- [TASK TO CARRY OUT]:
Exact reproduction required: the lines below from the line with "Hostile Architecture (671, 158)" to the line with "Urban Inhospitality (663, 1987)", both ends included, and no others.

- [MATERIAL SUPPLIED]:
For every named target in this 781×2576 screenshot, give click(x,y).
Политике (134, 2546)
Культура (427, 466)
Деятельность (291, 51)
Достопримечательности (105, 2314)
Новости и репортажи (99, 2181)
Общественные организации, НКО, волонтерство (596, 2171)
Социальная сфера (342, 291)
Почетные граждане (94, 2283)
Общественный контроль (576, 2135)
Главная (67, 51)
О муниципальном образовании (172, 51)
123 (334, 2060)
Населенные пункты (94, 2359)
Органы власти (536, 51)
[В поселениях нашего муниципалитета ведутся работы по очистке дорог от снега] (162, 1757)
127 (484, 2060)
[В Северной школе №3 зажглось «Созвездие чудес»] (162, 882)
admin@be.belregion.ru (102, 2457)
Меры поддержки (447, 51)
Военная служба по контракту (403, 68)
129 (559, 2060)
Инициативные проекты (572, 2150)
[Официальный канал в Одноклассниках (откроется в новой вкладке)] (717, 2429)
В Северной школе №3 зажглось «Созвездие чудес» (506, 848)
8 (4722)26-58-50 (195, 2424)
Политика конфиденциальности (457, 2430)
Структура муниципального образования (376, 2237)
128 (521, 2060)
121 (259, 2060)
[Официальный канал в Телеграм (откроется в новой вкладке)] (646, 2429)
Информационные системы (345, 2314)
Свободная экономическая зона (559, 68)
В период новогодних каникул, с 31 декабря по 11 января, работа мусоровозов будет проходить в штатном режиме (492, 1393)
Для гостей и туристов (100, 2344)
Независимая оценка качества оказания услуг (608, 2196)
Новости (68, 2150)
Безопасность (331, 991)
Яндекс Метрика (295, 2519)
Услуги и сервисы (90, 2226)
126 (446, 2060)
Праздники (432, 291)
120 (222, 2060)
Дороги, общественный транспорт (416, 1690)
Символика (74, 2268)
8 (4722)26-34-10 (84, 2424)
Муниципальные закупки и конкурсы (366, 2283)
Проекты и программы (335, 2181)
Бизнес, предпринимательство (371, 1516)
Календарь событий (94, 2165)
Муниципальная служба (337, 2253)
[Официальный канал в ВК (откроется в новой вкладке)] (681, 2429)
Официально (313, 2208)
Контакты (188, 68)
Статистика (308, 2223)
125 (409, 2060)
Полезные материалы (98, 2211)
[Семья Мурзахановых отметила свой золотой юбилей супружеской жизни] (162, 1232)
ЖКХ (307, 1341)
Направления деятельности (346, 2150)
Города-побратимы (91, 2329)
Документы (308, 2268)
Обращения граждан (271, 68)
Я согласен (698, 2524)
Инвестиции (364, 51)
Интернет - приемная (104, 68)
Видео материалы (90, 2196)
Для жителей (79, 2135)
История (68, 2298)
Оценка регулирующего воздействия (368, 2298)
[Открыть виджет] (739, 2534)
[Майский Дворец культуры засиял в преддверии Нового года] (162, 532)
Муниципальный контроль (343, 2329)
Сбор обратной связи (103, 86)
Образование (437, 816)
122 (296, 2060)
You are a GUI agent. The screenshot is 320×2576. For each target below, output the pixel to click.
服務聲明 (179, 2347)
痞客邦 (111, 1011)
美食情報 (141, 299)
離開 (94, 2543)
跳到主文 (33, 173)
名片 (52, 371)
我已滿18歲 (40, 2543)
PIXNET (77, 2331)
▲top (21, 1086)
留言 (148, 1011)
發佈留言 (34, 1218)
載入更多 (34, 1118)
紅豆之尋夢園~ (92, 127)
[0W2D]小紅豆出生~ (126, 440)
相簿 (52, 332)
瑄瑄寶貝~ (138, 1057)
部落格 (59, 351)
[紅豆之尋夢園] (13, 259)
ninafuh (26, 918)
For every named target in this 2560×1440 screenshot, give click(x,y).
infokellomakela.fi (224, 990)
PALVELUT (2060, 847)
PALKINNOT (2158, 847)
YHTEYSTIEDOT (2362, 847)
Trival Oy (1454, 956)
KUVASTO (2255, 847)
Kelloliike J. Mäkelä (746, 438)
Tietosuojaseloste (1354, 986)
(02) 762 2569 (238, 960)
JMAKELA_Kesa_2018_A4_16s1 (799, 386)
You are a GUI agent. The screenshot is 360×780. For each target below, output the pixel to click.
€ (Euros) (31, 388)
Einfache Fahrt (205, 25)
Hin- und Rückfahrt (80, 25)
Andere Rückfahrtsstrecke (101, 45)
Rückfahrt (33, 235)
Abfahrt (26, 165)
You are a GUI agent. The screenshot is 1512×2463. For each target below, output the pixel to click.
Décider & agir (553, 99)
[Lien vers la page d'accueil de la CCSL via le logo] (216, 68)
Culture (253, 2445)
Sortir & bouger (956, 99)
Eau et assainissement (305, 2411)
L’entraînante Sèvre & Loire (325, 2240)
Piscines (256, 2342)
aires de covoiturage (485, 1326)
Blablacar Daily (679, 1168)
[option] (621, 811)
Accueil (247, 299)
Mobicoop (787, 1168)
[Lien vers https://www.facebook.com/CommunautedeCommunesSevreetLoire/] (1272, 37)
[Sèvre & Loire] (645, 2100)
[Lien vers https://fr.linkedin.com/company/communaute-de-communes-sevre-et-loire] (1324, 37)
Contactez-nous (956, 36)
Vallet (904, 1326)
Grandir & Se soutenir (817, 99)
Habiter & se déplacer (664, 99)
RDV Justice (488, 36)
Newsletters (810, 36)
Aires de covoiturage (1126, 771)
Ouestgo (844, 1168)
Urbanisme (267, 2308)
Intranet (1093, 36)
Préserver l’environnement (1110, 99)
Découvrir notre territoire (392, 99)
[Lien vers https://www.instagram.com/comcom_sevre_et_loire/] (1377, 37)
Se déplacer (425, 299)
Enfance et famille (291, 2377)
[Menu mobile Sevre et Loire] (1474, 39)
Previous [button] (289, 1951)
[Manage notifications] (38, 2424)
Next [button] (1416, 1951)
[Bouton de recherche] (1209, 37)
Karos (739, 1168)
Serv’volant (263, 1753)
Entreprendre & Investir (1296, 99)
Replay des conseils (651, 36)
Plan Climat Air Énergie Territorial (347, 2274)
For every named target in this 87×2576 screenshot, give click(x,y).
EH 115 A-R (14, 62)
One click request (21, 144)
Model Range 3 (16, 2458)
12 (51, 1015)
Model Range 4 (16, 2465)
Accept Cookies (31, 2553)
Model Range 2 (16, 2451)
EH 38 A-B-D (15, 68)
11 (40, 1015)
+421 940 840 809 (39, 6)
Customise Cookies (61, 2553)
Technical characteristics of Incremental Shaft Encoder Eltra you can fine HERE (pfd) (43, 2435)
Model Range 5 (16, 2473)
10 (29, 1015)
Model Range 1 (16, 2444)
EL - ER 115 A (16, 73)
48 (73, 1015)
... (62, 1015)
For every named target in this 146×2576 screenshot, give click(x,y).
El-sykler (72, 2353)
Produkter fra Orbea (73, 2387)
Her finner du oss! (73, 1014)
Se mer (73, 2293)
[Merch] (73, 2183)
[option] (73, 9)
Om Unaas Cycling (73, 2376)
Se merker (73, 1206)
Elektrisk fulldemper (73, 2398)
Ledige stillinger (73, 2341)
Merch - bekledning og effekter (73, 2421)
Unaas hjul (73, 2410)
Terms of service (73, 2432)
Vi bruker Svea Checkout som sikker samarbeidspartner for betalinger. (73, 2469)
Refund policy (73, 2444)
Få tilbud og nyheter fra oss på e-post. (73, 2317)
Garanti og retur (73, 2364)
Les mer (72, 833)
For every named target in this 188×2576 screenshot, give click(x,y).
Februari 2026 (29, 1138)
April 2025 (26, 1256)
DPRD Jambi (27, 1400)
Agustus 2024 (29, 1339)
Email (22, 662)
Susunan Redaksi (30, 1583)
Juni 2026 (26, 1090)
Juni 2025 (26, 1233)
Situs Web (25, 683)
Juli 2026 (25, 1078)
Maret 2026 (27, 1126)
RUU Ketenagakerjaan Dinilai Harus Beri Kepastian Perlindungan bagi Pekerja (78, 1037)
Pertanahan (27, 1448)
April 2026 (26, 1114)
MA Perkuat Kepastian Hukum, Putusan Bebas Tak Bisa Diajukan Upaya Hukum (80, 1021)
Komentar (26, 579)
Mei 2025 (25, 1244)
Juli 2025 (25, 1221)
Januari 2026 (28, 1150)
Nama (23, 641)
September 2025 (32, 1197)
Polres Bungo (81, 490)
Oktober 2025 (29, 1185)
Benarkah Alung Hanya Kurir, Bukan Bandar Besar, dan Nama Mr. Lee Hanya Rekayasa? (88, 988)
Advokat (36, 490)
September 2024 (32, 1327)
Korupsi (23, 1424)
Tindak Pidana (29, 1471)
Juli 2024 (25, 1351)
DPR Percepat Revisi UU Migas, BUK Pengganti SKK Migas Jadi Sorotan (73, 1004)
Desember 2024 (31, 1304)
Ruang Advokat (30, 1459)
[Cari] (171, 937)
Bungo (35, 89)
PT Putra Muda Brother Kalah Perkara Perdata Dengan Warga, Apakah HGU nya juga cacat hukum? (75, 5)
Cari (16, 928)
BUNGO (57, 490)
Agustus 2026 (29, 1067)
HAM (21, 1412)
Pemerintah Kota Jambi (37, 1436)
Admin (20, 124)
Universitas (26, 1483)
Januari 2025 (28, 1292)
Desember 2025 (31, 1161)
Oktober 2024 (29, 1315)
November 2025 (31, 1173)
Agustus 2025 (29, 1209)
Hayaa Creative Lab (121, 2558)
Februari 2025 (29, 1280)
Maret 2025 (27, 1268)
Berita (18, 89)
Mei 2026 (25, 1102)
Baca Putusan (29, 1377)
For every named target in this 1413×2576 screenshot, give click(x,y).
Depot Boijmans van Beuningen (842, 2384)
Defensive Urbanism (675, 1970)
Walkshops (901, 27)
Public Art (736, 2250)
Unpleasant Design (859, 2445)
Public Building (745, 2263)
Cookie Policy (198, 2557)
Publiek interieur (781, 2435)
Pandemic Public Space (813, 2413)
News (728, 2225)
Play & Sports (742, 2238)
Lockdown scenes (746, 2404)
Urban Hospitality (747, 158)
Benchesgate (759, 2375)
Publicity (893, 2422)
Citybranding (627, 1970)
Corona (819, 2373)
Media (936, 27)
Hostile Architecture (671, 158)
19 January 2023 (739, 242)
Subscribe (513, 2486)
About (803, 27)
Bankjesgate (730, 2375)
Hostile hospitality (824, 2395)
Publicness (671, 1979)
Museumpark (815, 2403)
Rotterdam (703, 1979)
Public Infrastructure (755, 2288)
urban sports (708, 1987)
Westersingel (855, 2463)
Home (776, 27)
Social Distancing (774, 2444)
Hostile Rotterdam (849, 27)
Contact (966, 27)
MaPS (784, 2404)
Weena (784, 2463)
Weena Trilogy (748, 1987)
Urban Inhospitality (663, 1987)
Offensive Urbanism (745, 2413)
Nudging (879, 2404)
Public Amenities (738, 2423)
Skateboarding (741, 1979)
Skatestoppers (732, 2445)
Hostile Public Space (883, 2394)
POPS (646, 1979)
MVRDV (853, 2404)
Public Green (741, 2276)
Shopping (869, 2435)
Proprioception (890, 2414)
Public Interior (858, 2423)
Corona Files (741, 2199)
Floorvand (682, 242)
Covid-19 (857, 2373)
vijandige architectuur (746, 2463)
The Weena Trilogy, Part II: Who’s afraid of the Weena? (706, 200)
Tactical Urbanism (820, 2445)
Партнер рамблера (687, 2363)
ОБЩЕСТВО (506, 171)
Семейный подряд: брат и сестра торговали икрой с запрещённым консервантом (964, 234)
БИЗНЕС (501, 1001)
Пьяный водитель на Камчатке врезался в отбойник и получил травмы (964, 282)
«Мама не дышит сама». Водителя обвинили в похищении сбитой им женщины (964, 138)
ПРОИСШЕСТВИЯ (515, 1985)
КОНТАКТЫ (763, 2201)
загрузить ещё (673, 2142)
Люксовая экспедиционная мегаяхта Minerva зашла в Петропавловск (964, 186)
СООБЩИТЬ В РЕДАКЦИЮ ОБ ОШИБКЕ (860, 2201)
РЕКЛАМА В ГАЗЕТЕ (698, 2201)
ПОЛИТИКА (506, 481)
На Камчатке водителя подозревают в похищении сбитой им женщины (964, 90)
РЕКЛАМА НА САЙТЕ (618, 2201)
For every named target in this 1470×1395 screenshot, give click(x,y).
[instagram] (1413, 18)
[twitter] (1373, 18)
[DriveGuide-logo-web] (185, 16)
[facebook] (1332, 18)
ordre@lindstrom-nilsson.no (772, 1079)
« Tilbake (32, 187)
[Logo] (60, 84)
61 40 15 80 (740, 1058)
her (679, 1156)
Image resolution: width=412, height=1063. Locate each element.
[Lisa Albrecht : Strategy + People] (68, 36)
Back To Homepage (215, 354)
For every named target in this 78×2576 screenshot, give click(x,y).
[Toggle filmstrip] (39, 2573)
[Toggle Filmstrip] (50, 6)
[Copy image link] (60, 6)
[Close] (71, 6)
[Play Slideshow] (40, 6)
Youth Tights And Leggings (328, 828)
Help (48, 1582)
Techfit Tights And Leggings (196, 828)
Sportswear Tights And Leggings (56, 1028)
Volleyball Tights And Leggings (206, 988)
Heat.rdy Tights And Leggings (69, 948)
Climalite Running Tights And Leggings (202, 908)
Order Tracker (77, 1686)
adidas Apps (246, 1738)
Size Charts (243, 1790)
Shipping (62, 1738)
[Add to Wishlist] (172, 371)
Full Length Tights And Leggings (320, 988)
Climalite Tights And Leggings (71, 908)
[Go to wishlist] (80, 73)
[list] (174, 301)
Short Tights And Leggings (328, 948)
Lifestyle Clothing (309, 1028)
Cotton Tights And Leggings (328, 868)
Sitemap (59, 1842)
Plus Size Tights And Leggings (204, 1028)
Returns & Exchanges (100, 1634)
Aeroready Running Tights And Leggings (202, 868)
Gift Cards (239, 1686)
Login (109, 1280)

- [RESPONSE BOX]:
Hostile Architecture (671, 158)
19 January 2023 (739, 242)
Subscribe (513, 2486)
About (803, 27)
Bankjesgate (730, 2375)
Hostile hospitality (824, 2395)
Publicness (671, 1979)
Museumpark (815, 2403)
Rotterdam (703, 1979)
Public Infrastructure (755, 2288)
urban sports (708, 1987)
Westersingel (855, 2463)
Home (776, 27)
Social Distancing (774, 2444)
Hostile Rotterdam (849, 27)
Contact (966, 27)
MaPS (784, 2404)
Weena (784, 2463)
Weena Trilogy (748, 1987)
Urban Inhospitality (663, 1987)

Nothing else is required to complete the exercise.